My goal is to collect at least 20 stories for the pilot from March 29th-April 5th. You can help by…
- Sharing an experience at bit.ly/conf812pilot
- Sending the link to one or two friends and getting them to share
Click the button below to share your experience on the pilot SenseMaker site. Sharing your experience should take around 10-15 minutes:
Excerpt from my class proposal on why I’m doing this:
“The first stage of project development is the creation of a SenseMaker framework that adequately captures experiences that provide the raw material for conflict resolution practice. In SenseMaker methodology, participants are asked to share an experience in response to one or two “story prompts” that elicit a wide range of lived experience, positive or negative. SenseMaker does not collect narrative that is evaluative or opinionated. These lived experiences are then self-interpreted by the storyteller with multiple question types on the SenseMaker survey, including triangle questions that provide lenses for important elements of theory and practice.
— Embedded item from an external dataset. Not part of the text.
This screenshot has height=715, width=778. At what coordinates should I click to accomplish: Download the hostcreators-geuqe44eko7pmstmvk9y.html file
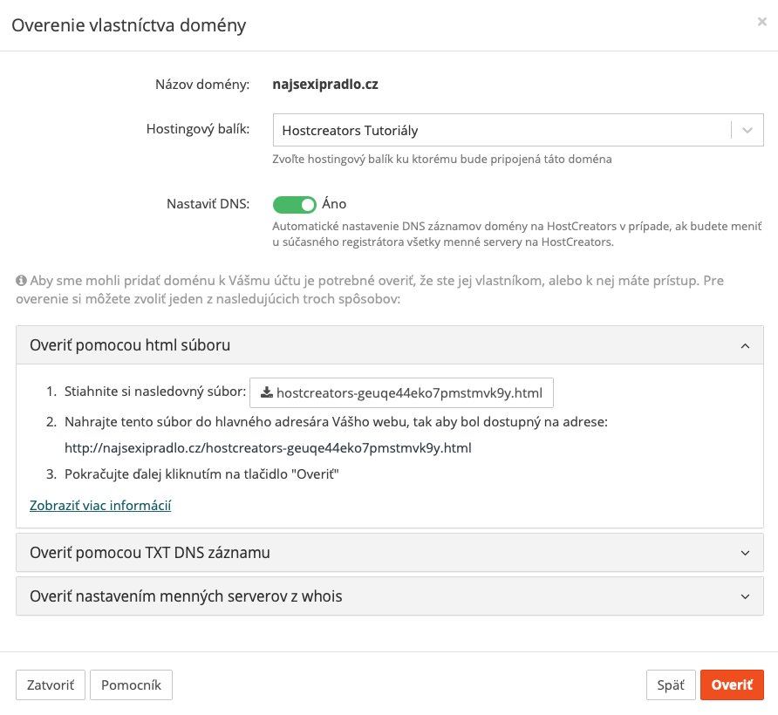401,393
The story prompts are of central importance to the entire SenseMaker design, because they determine the scope and focus of narratives that are then interpreted later in the survey. Inadequate testing of the prompting questions can waste research resources if participants choose to share experiences that are not relevant to the researcher. The research questions of the proposed pilot study are pragmatic: What kind of narrative material do the three proposed prompts provide? How could the story prompts and SenseMaker questions being tested contribute to complexity-informed conflict resolution practice (decision-making, fractal engagement, anticipation, mapping elements of conflict systems)?”